Perhaps the innocence of the creatures gives him courage, because Ayc dares to speak. “Don’t take the Drakr’s deal, Lora,” he pleads. “Please.”

“I want nothing to do with the Drakr’s deal,” she snaps. “But I need time to consider the consequences. I suspect Lahlis won't take my refusal well. He could offer the deal to someone else. Can you imagine Marcellus with the help of the Drakr? Or maybe they won’t form another alliance. Maybe they will just punish me instead.”

“I doubt they would jeopardize their alliance with Yris by killing you,” Peregrin states.
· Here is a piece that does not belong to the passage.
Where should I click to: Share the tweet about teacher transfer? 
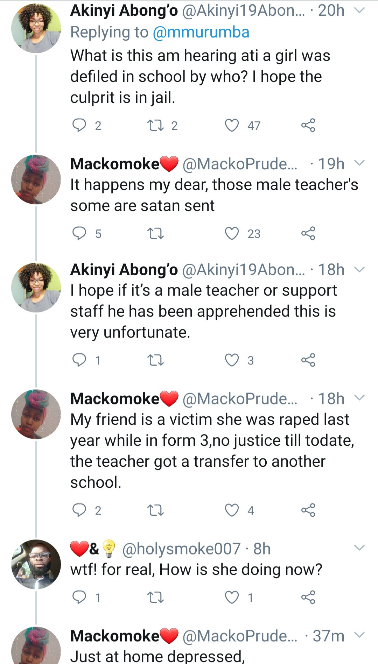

“You overestimate my mother’s affection for me. Even so, that protection hardly extends to any of you. They could kill all of you. And even if somehow we survive it, what happens if I win without the Drakr’s help? What happens if I start my role as Sovereign making it clear that I’m not interested in playing nice with them the way my mother is? I’ll make an instant enemy. I understand that all of you hate this situation. Believe me, I do, too. But none of you are foolish enough to think it’s a simple choice. ”

But that’s just it. To Ayc, the answer is simple.

No. No. A thousand times no .

“I get it, Lora,” Tavish says softly. “I get that sometimes we have to make allies of the people we despise, if only to survive.” He stiffens, seeming to sense all the focus that locks onto him, and he hurries to add. “I’m not saying that you should work with the Drakr, but it would be foolish not to think it through.”

“I need more time to think. So I plan to walk back to Duell.” Lora points over her shoulder to the city in the distance, the one their airship landed in. The walls can be made out if Ayc squints, still a few miles walk. “And figure out when there is a ship headed east. Until then, give me time.”

Another heavy silence falls. Ayc feels every little sound in his head. The fire’s crackle, a gull’s call, Bronwen’s sigh, Peregrin’s fingers drumming on their cane, Saga’s yipping and Tempest’s growl. Then one by one, everyone nods. Ayc nods last, reluctantly, but what choice does he have? Going back to Wyntra would only mean Yris sending him right back here, after inflicting whatever punishment she justifies.

Lora bends to roll up her pallet, and the rest turn to do the same. The porridge he made sits, almost untouched, in six separate bowls. Ayc dumps the remnants of the hot water on the fire. The flames sputter out and die, leaving only smoke curling up from the ashes.